[Given problem 1] Copy the passage of the baked Alaska article from "Skurnick starts with" to "they come in." word for word.
[Given problem 2] Carry on the baked Alaska article past its final sentence.

##### Excerpted passage

Le Coucou Wants to Reintroduce You to the Baked Alaska

It goes by the name omelette Norvegienne

From the menu description alone, it’s not obvious what’s in store when you order the omelette Norvegienne for dessert at Le Coucou, Stephen Starr and chef Daniel Rose’s luxuriously old-school-yet-stylish French restaurant on the edge of Soho. “Pistachio ice cream, cherries, kirsch,” are only half of what goes into this little showstopper, which arrives at the table in the shape of a miniature cake covered in spikes of toasted meringue and a little pile of roasted cherries. After setting it down, a server flicks a match, touches it to the portion of kirsch he holds in a tiny copper pot, and pours the flaming liqueur over your dessert. The quivering blue flame envelops the meringue for a few seconds and then goes out, leaving behind the scent of toasted marshmallows.

In other words, the omelette Norvegienne is basically a baked Alaska. Beneath that toasty coat of meringue is what looks like an ice cream sandwich — made with pistachio and vanilla ice creams between disks of pistachio cake — which stays frozen even after being doused in burning kirsch. As Daniel Skurnick, Le Coucou’s pastry chef, explains, omelette Norvegienne (literally “Norwegian omelette”) really is just the French name for the baked Alaska, Norway having all the same frigid connotations for the French that Alaska does for Americans. The “omelette” part comes from the fact that, traditionally, the French version of this flaming-yet-frozen dessert is made in an oval shape similar to an omelette.

At Le Coucou, says Skurnick, “I try to do a lot of classic French desserts,” by which he means the kind of retro traditional desserts you barely see anymore except at certain restaurant dinosaurs — things like chiboust, crepes souffle, and baba rhum. His versions, of course, are tweaked and modernized, but he often starts developing a dessert by combing the stacks at Bonnie Slotnick or Kitchen Arts & Letters, looking for French books with copyright dates from the 1960s or earlier. For the omelette Norvegienne, he looked back as far as Escoffier’s iconic turn of the century tome, Le Guide Culinaire, which includes multiple recipes for what was then also known as an “omelette surprise.” And though he tinkered with the shape (a single serving cakelet is easier to light on fire at the table than an omelette-sized dessert that needs to be sliced) he stuck to a traditional flavor scheme of pistachio, cherry, and vanilla — at least for now. Here’s how he does it:

Skurnick starts with the pistachio ice cream. To make the custardy base, he begins heating a mixture of milk and cream on the induction burner, adding sugar, a glob of glucose, and another glob of trimoline. The latter two are both liquid sugars, the glucose with a texture like corn syrup, trimoline with the creamy, crystalline texture of raw honey. They help add body to the ice cream, and keep it more supple than plain sugar would. Both are thick enough, Skurnick says, that picking up a blob with his fingers is actually less messy than trying to pour from the big plastic tubs they come in.

##########
##### Supplied information

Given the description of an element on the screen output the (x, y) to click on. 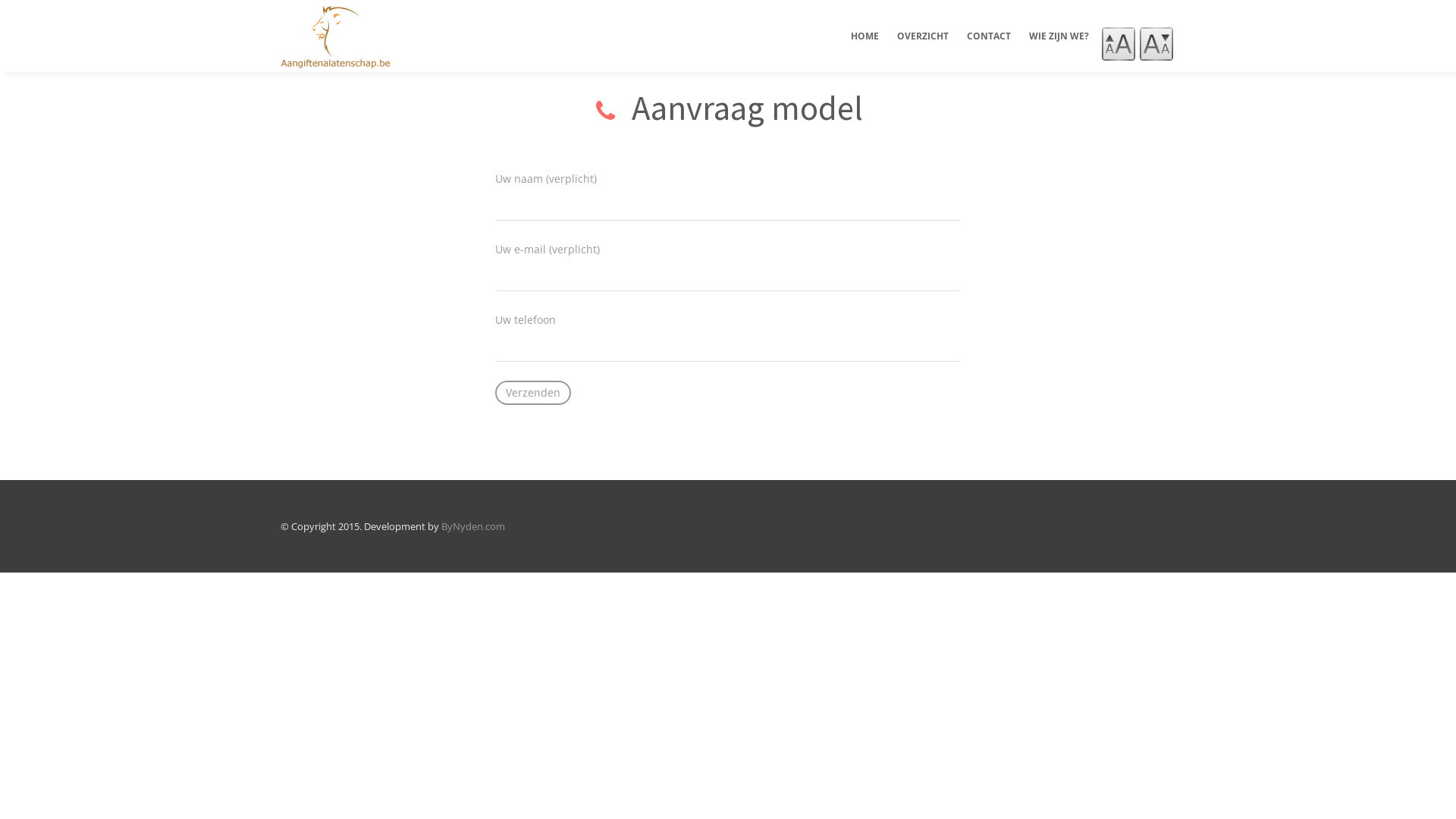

##########

[Result 1]
Skurnick starts with the pistachio ice cream. To make the custardy base, he begins heating a mixture of milk and cream on the induction burner, adding sugar, a glob of glucose, and another glob of trimoline. The latter two are both liquid sugars, the glucose with a texture like corn syrup, trimoline with the creamy, crystalline texture of raw honey. They help add body to the ice cream, and keep it more supple than plain sugar would. Both are thick enough, Skurnick says, that picking up a blob with his fingers is actually less messy than trying to pour from the big plastic tubs they come in.

[Result 2]
In an enormous bowl, Skurnick whisks a little more sugar into 22 egg yolks — this recipe will yield six quarts of ice cream, enough to last the restaurant a couple days —beating until the mixture is light and creamy. Both the sugar and the aeration, he explains, helps protect the yolks from heat, so they don’t curdle when he pours boiling milk over them, as he’s about to do.

Skurnick pours the hot milk and cream into the yolks slowly, whisking steadily, to avoid cooking the eggs too fast. When everything is mixed, he pours the custard back into the pot, which has enough residual heat to finish cooking it off the burner. Then he adds a healthy dose of pure pistachio paste, which is satiny smooth and thick enough to glue your tongue to the roof of your mouth. As Skurnick immersion blends the paste into the custard, the mixture swirls into the color of pea soup and the heady, almost savory scent of pistachio fills his corner of the kitchen.

The custard now goes into the fridge overnight to thoroughly chill down, so that it freezes quickly and smoothly in the ice cream machine. The vanilla custard, which was made the same way as the pistachio, is already chilling.

When the custard base is cool, Skurnick pours it into the ice cream machine to churn. After a few minutes, he opens the mouth of the machine and ribbons of ice cream the texture of soft serve ripple out into Skurnick’s waiting pastry bag. When the bag is full, it goes into the freezer to firm up a little more.

Meanwhile, he makes the pistachio sponge cake that will sandwich the two flavors of ice cream. “I tried a ton of different cake recipes,” says Skurnick, but most involved too many steps — too much whipping, and sifting, and folding. “I’m not interested in difficulty for the sake of difficulty,” he explains, plus he wanted the cake to be “fairly dense,” to provide a sturdy base for the ice cream. So he settled on this relatively basic recipe, which begins with simply whisking a mixture of pistachio paste, egg yolks, and water into a dry blend of flour, sugar, baking powder, and salt until it forms a thick, green batter.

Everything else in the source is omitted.